Great Score at the Flea Market!!
I scored big time today! This afternoon my husband and I went to the local flea market where I found something I needed…….another pressure cooker. Guess how much I paid? A mere $2! It works wonderfully. Bought it from a lady who was afraid of it. A hot water bath canner is fine for jams or jellies, but for pickles, pickled beets, or any other vegetables, including spaghetti sauce you need a pressure cooker.
Now, I know they are scary and making an awful hissing noise but they are a “must have” when canning anything other than jam/jelly. I follow a pretty clear formula when canning:
1. Put the jars on the canner pedestal in the pressure cooker.
2. Pour boiling water into the canner. You do not have to cover the tops of jars as you do in a water bath canner.
3. Put on lid with out the top finial and turn on the fire/element.
4. When the steam has come out of the top for about 5 minutes, put the finial on and process pints for 20 minutes or quart jars for 25 minutes.

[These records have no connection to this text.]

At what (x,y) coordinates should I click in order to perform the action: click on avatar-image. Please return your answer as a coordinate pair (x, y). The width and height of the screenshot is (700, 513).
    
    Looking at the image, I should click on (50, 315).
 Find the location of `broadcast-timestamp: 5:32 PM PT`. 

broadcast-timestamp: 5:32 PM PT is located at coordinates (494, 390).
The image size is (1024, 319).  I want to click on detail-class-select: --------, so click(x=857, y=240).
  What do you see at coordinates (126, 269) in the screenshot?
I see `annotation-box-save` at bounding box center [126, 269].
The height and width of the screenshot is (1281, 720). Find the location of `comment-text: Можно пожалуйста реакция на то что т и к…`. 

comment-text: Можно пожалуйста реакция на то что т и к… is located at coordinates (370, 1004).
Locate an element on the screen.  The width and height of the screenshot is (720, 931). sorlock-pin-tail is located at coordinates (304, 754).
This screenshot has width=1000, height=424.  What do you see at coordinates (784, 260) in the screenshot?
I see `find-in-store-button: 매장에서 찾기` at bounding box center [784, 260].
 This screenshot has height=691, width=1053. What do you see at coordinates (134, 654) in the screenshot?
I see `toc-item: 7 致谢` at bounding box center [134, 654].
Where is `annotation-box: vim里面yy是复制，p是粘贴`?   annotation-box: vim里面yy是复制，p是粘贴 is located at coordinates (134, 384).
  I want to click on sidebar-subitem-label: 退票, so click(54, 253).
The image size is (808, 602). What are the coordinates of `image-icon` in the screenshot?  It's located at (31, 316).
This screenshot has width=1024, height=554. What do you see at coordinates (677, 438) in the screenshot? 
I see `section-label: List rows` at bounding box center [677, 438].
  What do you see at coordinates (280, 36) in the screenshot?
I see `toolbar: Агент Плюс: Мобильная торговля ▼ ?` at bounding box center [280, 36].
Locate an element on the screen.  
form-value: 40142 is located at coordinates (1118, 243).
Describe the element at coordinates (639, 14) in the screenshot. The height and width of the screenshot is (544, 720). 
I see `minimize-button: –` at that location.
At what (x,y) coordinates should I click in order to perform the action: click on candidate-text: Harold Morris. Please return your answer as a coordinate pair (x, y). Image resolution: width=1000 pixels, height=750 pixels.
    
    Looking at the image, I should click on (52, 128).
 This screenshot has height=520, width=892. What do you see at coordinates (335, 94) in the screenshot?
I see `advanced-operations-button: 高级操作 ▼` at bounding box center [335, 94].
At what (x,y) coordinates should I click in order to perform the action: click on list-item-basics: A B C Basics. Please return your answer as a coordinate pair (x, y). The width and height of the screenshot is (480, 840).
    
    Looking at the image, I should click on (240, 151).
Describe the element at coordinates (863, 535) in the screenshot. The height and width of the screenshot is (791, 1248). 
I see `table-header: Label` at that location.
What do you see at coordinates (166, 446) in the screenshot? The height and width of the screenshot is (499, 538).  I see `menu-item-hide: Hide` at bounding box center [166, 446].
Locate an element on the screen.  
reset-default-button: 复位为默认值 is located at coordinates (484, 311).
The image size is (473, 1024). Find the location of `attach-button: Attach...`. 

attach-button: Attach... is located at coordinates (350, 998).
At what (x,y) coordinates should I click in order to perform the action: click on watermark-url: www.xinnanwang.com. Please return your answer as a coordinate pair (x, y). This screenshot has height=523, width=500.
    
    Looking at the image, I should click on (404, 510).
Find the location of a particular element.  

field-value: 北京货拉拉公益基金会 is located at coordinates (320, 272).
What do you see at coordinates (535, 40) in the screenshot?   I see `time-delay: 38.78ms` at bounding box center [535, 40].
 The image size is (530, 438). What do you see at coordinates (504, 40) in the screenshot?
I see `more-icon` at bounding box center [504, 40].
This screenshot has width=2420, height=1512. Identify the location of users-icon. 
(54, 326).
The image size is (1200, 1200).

5. Turn off the fire and LEAVE IT ALONE UNTIL IT IS COOL!
6. Once the pot has cooled completely, release the latch or lock and use a canning lifter to take out the jars. The will probably still be warm so sit each jar on a towel on the counter until the next day.
So, there you have it. Pressure Cookers 101. If you purchase a new one you will have some kind of instructions, or you can look online.
If you can vegetables or pickle anything, please use a pressure cooker! Botulism is a terrible thing! As always: When in doubt, throw it out!